Hi everyone!
So in re-visiting Baudrillard this weekend with the help of Aniko’s notes, I definitely think I understand his argument a bit better. I’d love to discuss him in relation to the readings for this week a bit more in class today, so here are just a few of my questions/preliminary observations (by no means is this an exhaustive list):
1) Baudrillard’s theory shifts the focus away from Marxist theories of production towards consumerism. In what ways can we consider his work a theory for post-industrial societies?
2) Baudrillard’s emphasis on a self-regulating system of objects and desires seems to disavow any possibilities for resistant appropriations (in the cultural studies sense). I think that Canclini provides a necessary corrective to Baudrillard in this respect, for while Baudrillard improved on Marx by shifting the emphasis from producer to consumer, Canclini provides a model in which he imagines a communication circuit between producers and consumers.
3) In looking again at Baudrillard, I find a fundamental contradiction in his essay between his emphasis on communicative systems of objects and ideological control and his notions of sign play and slippage. How can he invoke Claude Levi Strauss’s structural approach on one hand and Derrida (at least implicitly) on the other? In my opinion, Canclini brings Baudrillard one step further by more specifically articulating how commodities as codes can be used in the process of communication, citizenship, and identity/community formation (and without Baudrillard’s apocalyptic tone). Canclini’s critique of postmodernism halfway through his essay seems almost like a direct refutation of Baudrillard’s later work. (In my opinion, I don’t think “Consumer Society” is purely postmodern just yet….)
4) Trentmann’s article on the relationship between consumerism and modernity seems to provide a historical refutation to Baudrillard and Marx’s conception.
I completely agree on wanting to talk more about this in class today, as throughout the readings I was thinking about the relationship to Consumer Society - though I somewhat disagree about the necessary corrective in the sense that I think Baudrillard implicitly includes a communication circuit between producers and consumers that is simply more slotted towards production of needs and the interaction of consumers with those systems, while Canclini, in my mind, seems to give a hollow overall model of interaction.

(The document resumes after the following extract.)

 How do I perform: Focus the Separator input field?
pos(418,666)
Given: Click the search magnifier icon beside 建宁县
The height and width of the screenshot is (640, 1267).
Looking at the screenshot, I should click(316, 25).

I think the strongest point of Canclini's article comes in discussing certain exceptions, rather than the general model (which makes sense, given the research done in indiginous villages), whereas for Baudrillard that seems to be reversed.
ReplyDeleteSimilarly, I think the model Canclini suggests on how commodities can be used as codes in communication/citizenship/etc is similarly empty in that it simply says "if things are done this way, look at the good that can happen" rather than expressing changes that may need to occur (either structurally or mentally) to bring that about - and an inability to make those changes is, in my mind, why Baudrillard has an apocalyptic tone, as he seems to see the changes as negative and largely irreversible.